Dewanhat is a village in the Cooch Behar I CD block in the Cooch Behar Sadar subdivision of the Cooch Behar district of West Bengal, India.

Geography

Area overview
The map alongside shows the north-central part of the district. It has the highest level of urbanisation in an overwhelming rural district. 22.08% of the population of the Cooch Behar Sadar subdivision lives in the urban areas and 77.92% lives in the rural areas. The entire district forms the flat alluvial flood plains of mighty rivers.

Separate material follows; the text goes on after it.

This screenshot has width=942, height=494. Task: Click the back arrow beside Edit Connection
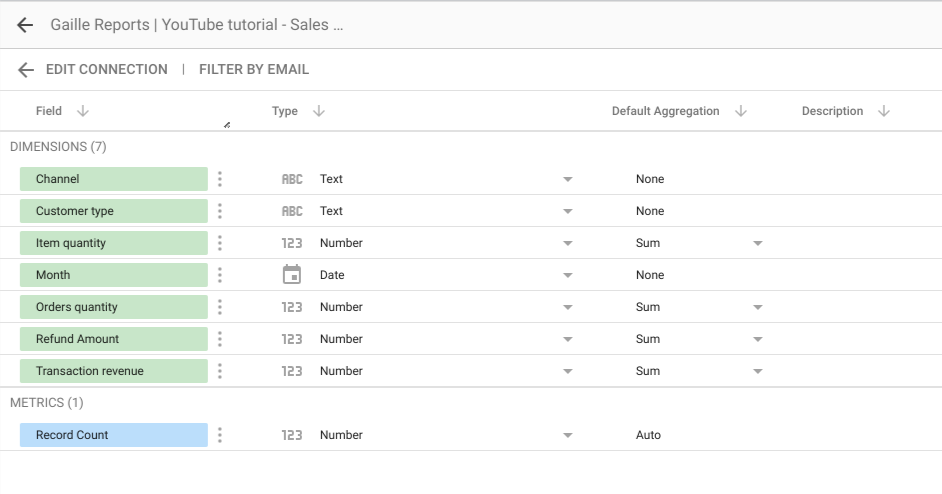26,70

Note: The map alongside presents some of the notable locations in the subdivision. All places marked in the map are linked in the larger full screen map.

Demographics
As per the 2011 Census of India, Dewanhatmoamari had a total population of 7,460.  There were 3,847 (52%) males and 3,613 (48%) females. There were 684 persons in the age range of 0 to 6 years. The total number of literate people in Dewanhatmoamari was 6,054 (89.34% of the population over 6 years).

Transport
There is a station named Dewanhat Railway Station on the broad gauge Alipurduar-Bamanhat branch line. The nearest airport, Cooch Behar Airport, is 13 km away.

Education
Dewanhat Mahavidyalaya was established in 2007. Affiliated with the Cooch Behar Panchanan Barma University, it offers honours courses in Sanskrit, history, philosophy and political science and a general course in arts.

Healthcare
Dewanhat Rural Hospital, with 30 beds at Dewanhat, is the major government medical facility in the Cooch Behar I CD block.